« La politique peut encore changer des vies » Questions à Céline Braconnier

Les citoyens les plus précaires votent moins que la moyenne, mais gardent une conscience politique aiguë. Ils perçoivent que certains choix politiques peuvent avoir des répercussions directes sur leur quotidien.

Les précaires entretiennent-ils un rapport spécifique à la politique ?

Le premier effet de la précarité est de détourner des urnes : beaucoup de précaires ne votent pas et nombre d’entre eux ne sont pas même inscrits sur les listes électorales. L’enquête réalisée avec Nonna Mayer à l’occasion des élections de 2012 montre ainsi que la non-inscription et l’abstention des inscrits augmentent mécaniquement avec le niveau de précarité : chez les 20 % les plus vulnérables, elles sont en moyenne trois fois plus élevées que dans le reste de la population.
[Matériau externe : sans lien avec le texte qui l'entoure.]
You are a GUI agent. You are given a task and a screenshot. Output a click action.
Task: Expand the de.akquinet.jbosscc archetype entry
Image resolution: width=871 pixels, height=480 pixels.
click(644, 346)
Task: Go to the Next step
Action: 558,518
Cela s’explique par le fait que la précarité prive largement de ce qui pousse vers les urnes : la confiance en soi, le sentiment de pouvoir être entendu. La procédure ajoute ses obstacles propres, notamment au stade de l’inscription qui constitue une étape administrative de l’accès à la citoyenneté électorale particulièrement discriminante pour les plus fragiles. Son coût est élevé quand on dépend des aides sociales ou du soutien d’associations caritatives et qu’on appréhende la fréquentation des guichets. Son calendrier est décalé par rapport à la phase la plus intensive de la campagne électorale (il faut s’être inscrit avant le 31 décembre de l’année précédant les élections pour pouvoir voter), ce qui laisse à l’écart ceux dont le quotidien est fait d’une lutte pour la survie et qui se projettent plus difficilement dans un avenir un peu lointain. Enfin, la précarité fait déménager : à la suite de la perte d’un emploi, d’une rupture conjugale, de la difficulté à payer le loyer, d’une expulsion. Autant de situations qui alimentent la mal-inscription, c’est-à-dire le fait d’être inscrit là où on n’habite plus. On sait aujourd’hui qu’elle constitue un facteur majeur d’abstention. 26 % des mal-inscrits n’ont voté à aucun des quatre tours de la séquence électorale de 2012, contre moins de 10 % de ceux qui pouvaient voter à proximité immédiate de leur domicile.